Touch football is not part of the Olympics. But it's role in one of Australia's most glowing achievements at the Rio Games should not be under-estimated.

As Australian Rugby Union officials were celebrating their women's sevens success, so too were their Touch Football Australia counterparts; understandable considering the core of the victorious team came from their ranks.

In the 12-member Australian gold medal-winning contingent were seven notable touch footballers, many of whom converted to rugby as the Olympics was such a compelling drawcard.

Four -- Charlotte Caslick, Nicole Beck, Alicia Quirk and Emilee Cherry -- were Australian touch football representatives, with 51 Test appearances between them. Gemma Etheridge was a national mixed open representative, while Evania Pelite and Emma Tonegato were Australian Youth representatives.

What they learned and developed on the touch football field, including exceptional ball-handling and passing skills as well as knowing how to elude opponents, were vital elements in the Australian women's sevens triumph.

There was also an understanding of success, especially as the Australian women's touch football team boast one of the most impressive winning streaks in Australian sport- victors in all eight World Cup tournaments held since 1988. It's exactly the same with the Australian men's touch football team. Eight out of eight over their chief rival New Zealand.

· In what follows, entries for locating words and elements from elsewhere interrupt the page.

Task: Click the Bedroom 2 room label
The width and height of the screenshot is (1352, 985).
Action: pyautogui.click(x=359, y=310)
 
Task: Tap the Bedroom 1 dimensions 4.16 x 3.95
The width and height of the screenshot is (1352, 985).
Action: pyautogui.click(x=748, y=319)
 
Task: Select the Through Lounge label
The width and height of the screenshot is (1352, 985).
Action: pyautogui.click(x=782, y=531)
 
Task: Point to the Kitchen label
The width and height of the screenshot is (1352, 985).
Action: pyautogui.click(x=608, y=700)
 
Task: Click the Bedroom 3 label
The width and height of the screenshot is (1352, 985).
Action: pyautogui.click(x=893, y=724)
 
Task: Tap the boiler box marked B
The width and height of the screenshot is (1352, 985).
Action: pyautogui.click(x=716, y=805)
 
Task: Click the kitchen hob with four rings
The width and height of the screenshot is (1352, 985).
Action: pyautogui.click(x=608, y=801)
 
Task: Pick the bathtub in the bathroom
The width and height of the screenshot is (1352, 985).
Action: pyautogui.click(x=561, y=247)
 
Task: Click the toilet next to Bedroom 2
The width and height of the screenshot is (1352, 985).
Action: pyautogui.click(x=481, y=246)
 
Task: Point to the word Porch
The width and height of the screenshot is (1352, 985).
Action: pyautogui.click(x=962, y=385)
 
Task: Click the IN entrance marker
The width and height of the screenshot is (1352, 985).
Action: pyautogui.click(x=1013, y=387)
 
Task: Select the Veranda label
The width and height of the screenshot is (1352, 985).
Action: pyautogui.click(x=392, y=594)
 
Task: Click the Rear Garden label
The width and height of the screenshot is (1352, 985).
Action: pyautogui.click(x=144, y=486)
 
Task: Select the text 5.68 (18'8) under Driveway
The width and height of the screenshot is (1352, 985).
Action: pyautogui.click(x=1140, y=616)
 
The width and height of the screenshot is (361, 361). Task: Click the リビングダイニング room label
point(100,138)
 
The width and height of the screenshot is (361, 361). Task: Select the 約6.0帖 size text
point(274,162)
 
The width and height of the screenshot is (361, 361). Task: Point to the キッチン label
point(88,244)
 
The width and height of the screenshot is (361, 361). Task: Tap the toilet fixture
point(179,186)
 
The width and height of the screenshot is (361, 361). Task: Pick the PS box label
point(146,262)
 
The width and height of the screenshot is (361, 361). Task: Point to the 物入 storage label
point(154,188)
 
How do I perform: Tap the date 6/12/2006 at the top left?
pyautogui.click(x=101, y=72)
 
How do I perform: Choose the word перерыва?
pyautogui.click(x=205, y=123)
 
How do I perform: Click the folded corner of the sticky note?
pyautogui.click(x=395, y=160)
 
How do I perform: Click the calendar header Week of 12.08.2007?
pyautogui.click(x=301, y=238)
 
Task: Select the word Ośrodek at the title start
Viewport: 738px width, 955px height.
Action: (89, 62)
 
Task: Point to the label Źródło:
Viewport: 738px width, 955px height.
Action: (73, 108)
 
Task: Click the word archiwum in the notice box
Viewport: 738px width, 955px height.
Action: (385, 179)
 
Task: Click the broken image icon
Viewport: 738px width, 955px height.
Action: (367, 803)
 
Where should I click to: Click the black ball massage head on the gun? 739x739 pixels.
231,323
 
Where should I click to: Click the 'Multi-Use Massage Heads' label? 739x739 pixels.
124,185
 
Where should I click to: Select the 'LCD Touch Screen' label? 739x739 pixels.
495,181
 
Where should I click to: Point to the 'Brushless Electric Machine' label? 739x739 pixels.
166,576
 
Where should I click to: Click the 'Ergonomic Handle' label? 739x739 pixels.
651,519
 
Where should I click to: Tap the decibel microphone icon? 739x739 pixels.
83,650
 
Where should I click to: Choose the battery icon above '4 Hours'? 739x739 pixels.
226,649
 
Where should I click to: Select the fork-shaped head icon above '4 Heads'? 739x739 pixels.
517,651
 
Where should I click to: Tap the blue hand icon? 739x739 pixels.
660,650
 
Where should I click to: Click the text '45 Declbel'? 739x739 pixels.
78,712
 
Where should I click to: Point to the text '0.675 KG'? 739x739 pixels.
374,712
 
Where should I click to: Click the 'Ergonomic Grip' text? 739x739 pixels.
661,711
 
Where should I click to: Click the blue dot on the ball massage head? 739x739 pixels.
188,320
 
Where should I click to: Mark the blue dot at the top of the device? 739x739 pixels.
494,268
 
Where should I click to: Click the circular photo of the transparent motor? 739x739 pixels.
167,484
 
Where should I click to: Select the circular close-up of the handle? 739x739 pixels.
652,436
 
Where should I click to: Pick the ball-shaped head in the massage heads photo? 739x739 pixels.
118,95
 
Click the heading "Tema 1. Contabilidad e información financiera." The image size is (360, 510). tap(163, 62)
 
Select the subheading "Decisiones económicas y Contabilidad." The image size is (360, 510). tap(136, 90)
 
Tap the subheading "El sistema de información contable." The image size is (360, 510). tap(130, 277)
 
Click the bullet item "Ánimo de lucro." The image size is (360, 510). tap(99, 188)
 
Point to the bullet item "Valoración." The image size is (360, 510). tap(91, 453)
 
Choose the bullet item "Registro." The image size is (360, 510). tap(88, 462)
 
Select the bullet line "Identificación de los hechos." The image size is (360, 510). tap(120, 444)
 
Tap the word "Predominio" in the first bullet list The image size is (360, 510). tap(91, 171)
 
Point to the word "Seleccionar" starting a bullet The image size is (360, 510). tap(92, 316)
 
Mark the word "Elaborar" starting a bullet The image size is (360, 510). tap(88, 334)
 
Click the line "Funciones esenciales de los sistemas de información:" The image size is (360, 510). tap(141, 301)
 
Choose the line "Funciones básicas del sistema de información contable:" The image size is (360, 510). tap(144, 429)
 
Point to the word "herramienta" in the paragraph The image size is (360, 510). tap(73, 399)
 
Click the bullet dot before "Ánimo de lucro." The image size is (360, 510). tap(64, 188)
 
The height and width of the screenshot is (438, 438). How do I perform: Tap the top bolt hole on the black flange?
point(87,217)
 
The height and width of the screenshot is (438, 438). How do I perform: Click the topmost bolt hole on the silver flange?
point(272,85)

The amateur world of Australian touch football, which has strong links with the National Rugby League competition, has power in numbers -- with more than 700,000, people, including 320,000 women, playing the game nationally. Touch Football Australia's target is one million participants in Australia by 2020.

Their officials realise the masters of their game are bound to be attracted by those able to dangle Olympic medals and professional programs in front of them- - such as the ARU. However, they argue their aim is to continue developing quality male and female athletes -- including those who can become notable rugby league performers and rugby gold medallists.

Touch Football Australia chief executive officer Colm Maguire said the organisation was "very proud of the success" of their past stars in Rio, who were able to use their touch football skills "to represent Australia on a different stage and win gold medals".

Then there was the publicity boost for their sport.

"It has been amazing that there has been so many references since the sevens win to where they've learnt the game," Maguire told ESPN.

So good news week for both women's rugby and touch football. As the Olympics heads into its second week and Australia's achievements in Rio continue to inspire, the women's sevens triumph remains a standout.

Not since the Wallabies' appearance in the 2015 World Cup final has Australian rugby enjoyed such a flourishing moment, with the women's team captivating the nation during the event and then for days afterwards. Now they even boast their own postage stamp.

While the Australian women indicated back in 2009 when it won the first Sevens World Cup tournament in Dubai that it was a formidable force, the masterstroke was an ARU talent identification program aimed at making their first Olympic appearance a success. This brought to the team many from other sporting pursuits, including hockey, basketball, athletics, and in particular the touch football ranks -- not surprising considering its attacking and passing qualities are also at the heart of the sevens game.

What was then required was for a number of the newcomers to learn proper tackling techniques so they became the complete rugby sevens performer. It took time, but it all began to gel well before the team arrived in Brazil, as shown by their No. 1 world ranking going into the Olympics.

Maguire said an important skill the touch football contingent provided the Australia seven's team with was "the long passing game".

"I thought the difference between the teams was the ability of our girls to see space, throw that long pass to open space, and have players run into the hole," Maguire said.

"Our sport is different to a lot of others in being an evasion game. So our girls are always looking for space. They are always looking to score.

"They develop an attacking mindset. Their high fitness level is another key element, and helps them to handle the workload.

"There will be a lot of people now talking about playing sevens football, but those girls (in the Australian team) wouldn't play the way that they do if they hadn't had their skill development in our game."

Maguire also believes those who had been enticed elsewhere will probably not be lost to touch football.

"It is a sport you can play for life. So I've no doubt that those girls will someday return and again play touch football for Australia, potentially in an over-age category, or definitely at the park level.

"We have a very strong high performance program, but we're really focused on ensuring that more people participate. Touch football usually ends up being a lot of people's second sport. They play rugby league and touch, or netball and touch, or rugby union and touch. It's the way we've grown."

And with it, provide a different pathway to gold.